Todo el mundo conoce ya el elegante gesto de fair play ('juego limpio') del tenista suizo Roger Federer durante su partido de la Copa Hopman frente al joven tenista alemán Alexander Zverev, en Perth (Australia), el día 4 de enero. Federer restaba con 15-0 en su contra, luchando por completar el primer set a su favor. Zverev falló su primer saque, según la juez del partido, pero Federer, con una sonrisa, dijo: «Justo», y Zverev le preguntó: «¿Cuánto de justo?». Respuesta del suizo, muy sonriente: «Muy justo». Entonces el alemán pidió el 'ojo de halcón', y éste desveló que, efectivamente, el saque había sido bueno: justo en la línea.

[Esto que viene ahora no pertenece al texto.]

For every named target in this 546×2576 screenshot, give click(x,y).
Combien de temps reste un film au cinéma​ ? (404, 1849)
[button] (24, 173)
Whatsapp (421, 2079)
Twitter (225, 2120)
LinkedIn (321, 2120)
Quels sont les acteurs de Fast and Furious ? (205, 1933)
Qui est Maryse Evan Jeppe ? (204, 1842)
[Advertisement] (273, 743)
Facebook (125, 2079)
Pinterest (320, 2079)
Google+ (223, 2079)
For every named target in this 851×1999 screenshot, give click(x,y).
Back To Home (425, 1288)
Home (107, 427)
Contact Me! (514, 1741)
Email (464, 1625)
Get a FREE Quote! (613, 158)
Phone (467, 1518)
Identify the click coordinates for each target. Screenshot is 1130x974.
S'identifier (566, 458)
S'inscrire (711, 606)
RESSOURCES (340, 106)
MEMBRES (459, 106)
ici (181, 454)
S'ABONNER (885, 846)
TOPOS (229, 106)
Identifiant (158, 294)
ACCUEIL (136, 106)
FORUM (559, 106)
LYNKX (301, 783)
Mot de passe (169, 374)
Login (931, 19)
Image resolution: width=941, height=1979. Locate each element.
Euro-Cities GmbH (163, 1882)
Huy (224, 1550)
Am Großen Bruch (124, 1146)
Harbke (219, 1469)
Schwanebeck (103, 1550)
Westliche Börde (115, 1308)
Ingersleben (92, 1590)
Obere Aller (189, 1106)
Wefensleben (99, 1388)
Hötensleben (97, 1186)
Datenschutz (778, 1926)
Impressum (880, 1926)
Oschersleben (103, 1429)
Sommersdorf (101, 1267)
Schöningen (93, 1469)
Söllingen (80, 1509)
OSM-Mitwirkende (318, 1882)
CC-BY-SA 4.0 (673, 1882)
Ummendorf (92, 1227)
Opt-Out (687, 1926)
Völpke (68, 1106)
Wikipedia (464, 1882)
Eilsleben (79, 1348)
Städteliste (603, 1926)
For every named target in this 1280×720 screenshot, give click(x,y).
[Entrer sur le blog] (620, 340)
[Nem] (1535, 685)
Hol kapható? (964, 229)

Federer perdió no sólo ese primer set, sino también el partido (7-6 (1), 6-7 (4), 7-6 (4)), pero, una vez más, se ganó el respeto del mundo del tenis por su admirable deportividad y honestidad.

Hoy como ayer, ¡qué difícil es encontrar un hombre honesto y veraz! El filósofo español Ortega y Gasset expresaba así esa dificultad: «La especie menos frecuente sobre la Tierra es la de los hombres veraces. Yo he buscado en torno, con mirada suplicante de náufrago, los hombres a quienes importase la verdad, la pura verdad, lo que las cosas son por sí mismas, y apenas he hallado alguno. Los he buscado cerca y lejos, entre los artistas y entre los labradores, entre los ingenuos y los 'sabios' (?) ¡Y he hallado tan pocos, tan pocos, que me ahogo!».

Ciertamente, son muy pocas las personas que cultivan esta hermosa virtud: la veracidad, sinceridad y autenticidad; la coherencia entre lo que pensamos, lo que decimos y lo que hacemos. Hoy necesitamos hombres y mujeres que antepongan la verdad (y el bien común) a sus propios intereses (aunque sean legítimos), a su afán de éxito o prestigio, poder, dinero o placer. A veces, la verdad nos 'escuece', nos rompe los esquemas, nos interpela: «La verdad, querido hijo, no se acomoda a nosotros, sino que somos nosotros los que debemos acomodarnos a ella» (carta de M. Claudius a su hijo Juan). Pero es un camino en el que siempre encontramos la alegría: «Nunca creas en ninguna verdad que no lleve consigo, al menos, una alegría» (Nietzsche).

Nuestra cultura (occidental) está muy marcada por dos actitudes ante 'el problema de la verdad': el escepticismo y el relativismo. El escepticismo sostiene que no hay verdad: no podemos estar seguros de nada, hemos de dudar de todo. El relativismo considera que toda verdad (y todo bien) es relativa: no hay verdades objetivas y permanentes (salvo, quizá, las científicas), ni valores o ideales que sean universalmente válidos: para todos los hombres de todas las culturas y épocas. Así lo expresaba el estribillo de una canción: «Depende, todo depende: según cómo se mire, todo depende». En realidad, como decía el teólogo alemán Ratzinger (Benedicto XVI), estamos sometidos a «la dictadura del relativismo», aunque nuestra sociedad sea abierta y nos parezca muy 'libre' y tolerante.

Una tarea urgente: recuperar el 'interés por la verdad', amarla, buscarla con ahínco, proponerla con convicción (la verdad se propone, no se impone) y ser fieles a ella, aun siendo muy conscientes de nuestras limitaciones, contradicciones y miserias personales.

Ahora bien, nadie puede estar en posesión de la verdad completa. La verdad no se busca en solitario, sino mediante el diálogo, en la convivencia cordial con todos: «¿Tu verdad? No, la verdad. / Y ven conmigo a buscarla. / La tuya, guárdatela» (Antonio Machado).